Attorneys for the state and for convicted murderer Anthony H. Sanborn Jr. on Wednesday offered different takes on the significance of statements given to police by a close friend of Jessica L. Briggs, the 16-year-old girl whose murder Sanborn was convicted of in 1992.
Under questioning by Assistant Attorney General Paul Rucha, retired Portland police detective James Daniels testified about a statement given by Gloria Staples.
Sanborn was 16 when police say he killed Briggs, 16, his one-time girlfriend, on the Maine State Pier and dumped her body in Portland Harbor.
Sanborn was convicted in 1992 and sentenced to 70 years in prison. He was freed on bail in April after the only eyewitness, Hope Cady, recanted her testimony identifying Sanborn as the killer.

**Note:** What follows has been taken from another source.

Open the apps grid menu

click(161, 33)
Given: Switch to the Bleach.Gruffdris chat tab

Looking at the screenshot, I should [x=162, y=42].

Cady said she was coerced by police into implicating Sanborn, but both Daniels and the secondary investigator on the case, Daniel Young, have denied those accounts. The state has produced evidence showing that it was Cady who pursued police.
Briggs was living with Staples and her family immediately before she was killed, and Staples provided multiple statements to police about what she knew after her friend was killed.

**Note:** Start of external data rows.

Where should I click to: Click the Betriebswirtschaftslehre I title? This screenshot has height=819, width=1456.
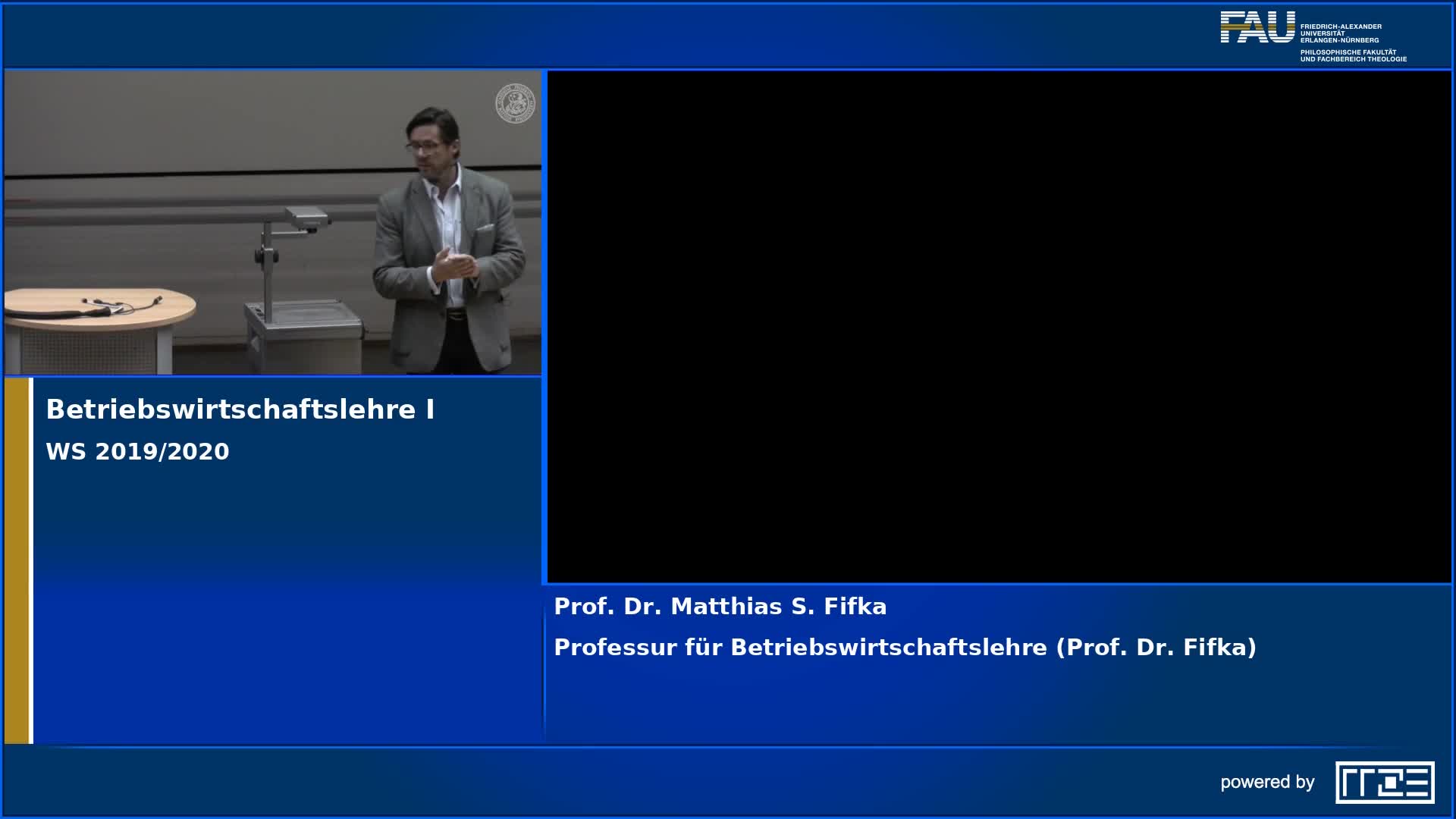coord(240,410)
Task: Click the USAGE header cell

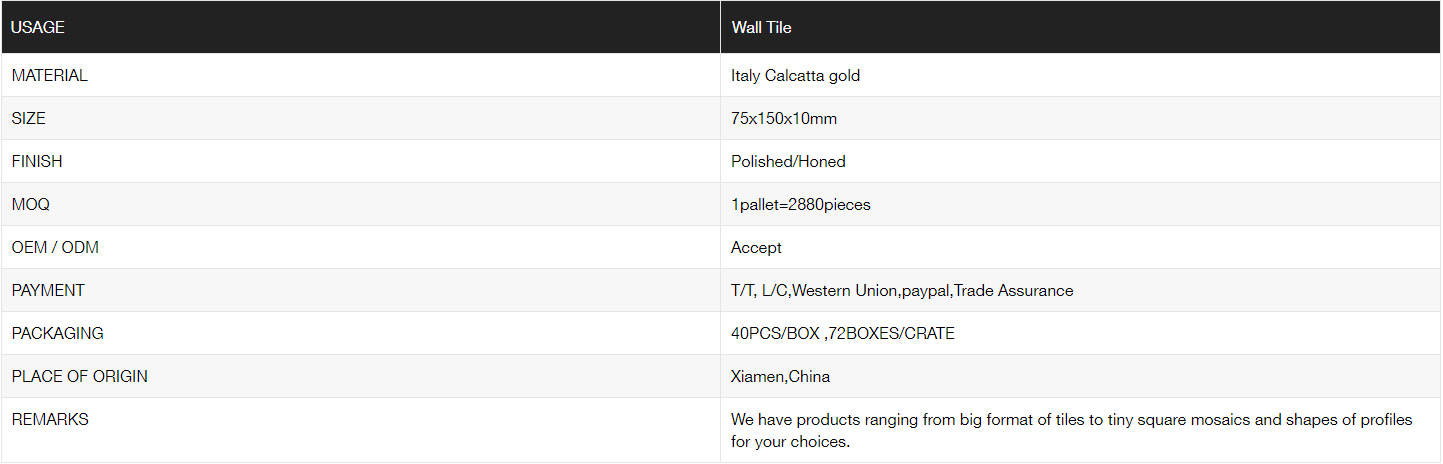Action: pos(38,28)
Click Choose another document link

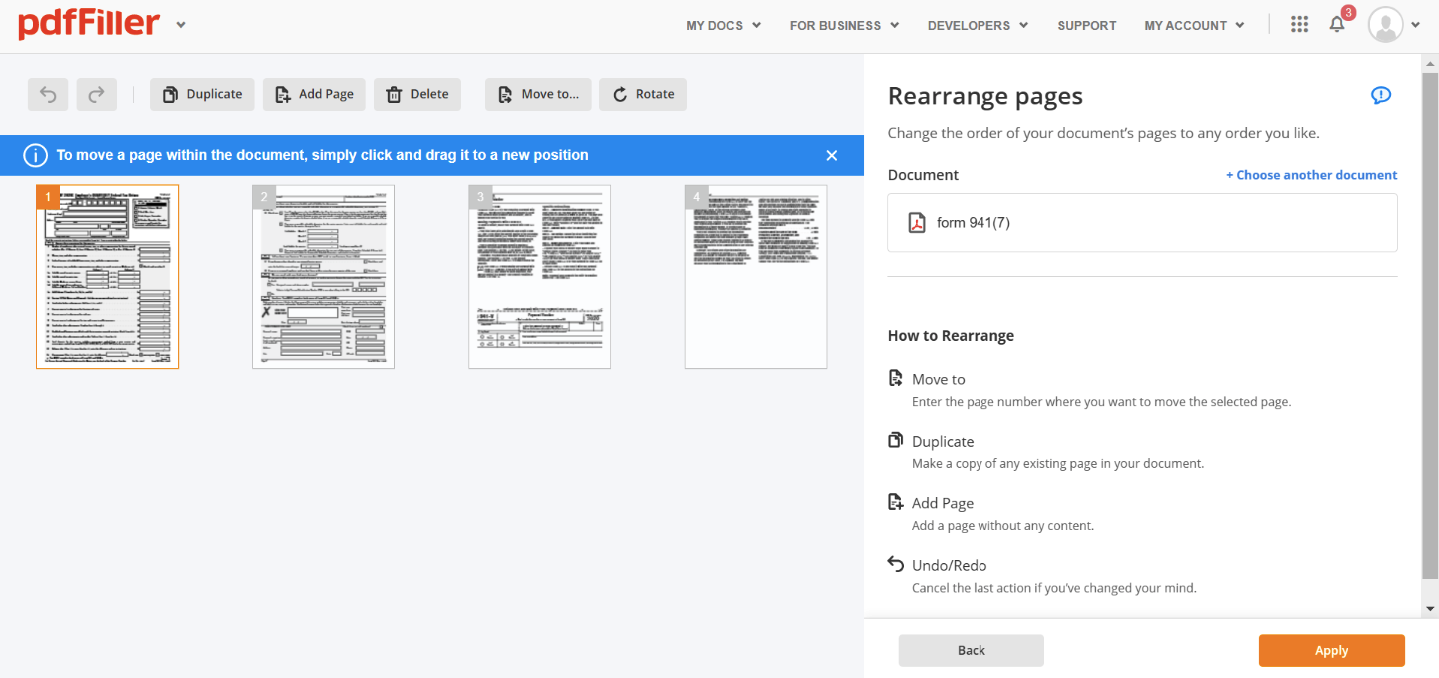1311,175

According to one statement, Staples told investigators Sanborn was with Briggs the night of the murder and had walked her down to the wharf, according to testimony by Daniels. She also said Sanborn knew that Briggs was now dating someone else, a man named George Ingalls.

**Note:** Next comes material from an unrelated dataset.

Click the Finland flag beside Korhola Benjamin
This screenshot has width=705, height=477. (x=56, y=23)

Sanborn would call Staples’ home looking for Briggs, Staples told police at the time, but Briggs wouldn’t speak with him.
Staples also told detectives Sanborn told her during a car ride after the killing he was with Briggs on the night of the murder and the two got into a fight, and that he hit Briggs. He never admitted to Staples that he committed the murder, according to the testimony.
But under questioning from Sanborn’s attorney, Amy Fairfield, Daniels said Staples had tried to withdraw her statements to police, and evidence of that recantation was not turned over to Sanborn’s defense team.
Fairfield produced a third, unsigned statement by Staples that had a handwritten note attached to it stating that Staples called Portland detectives, said she had previously lied to them, wanted to recant and “can’t stand the pressure,” according to Fairfield.
The third unsigned statement was produced for the defense at the original 1992 trail in the discovery process, but the note indicating Staples sought to recant was not, Fairfield said.
Fairfield is expected to finish questioning Daniels on Thursday, and a new witness may be called. Who will take the stand next was still an open question when Justice Joyce Wheeler concluded the court session Wednesday afternoon.
Staples, who is on the list of potential witnesses, may take the stand Thursday, attorneys for Sanborn said.
The hearings were slated to wrap up Wednesday, but the slow pace of testimony has drawn the process out, and court officials are holding the courtroom for the proceedings indefinitely, or until Wheeler leaves for a scheduled vacation Nov. 17.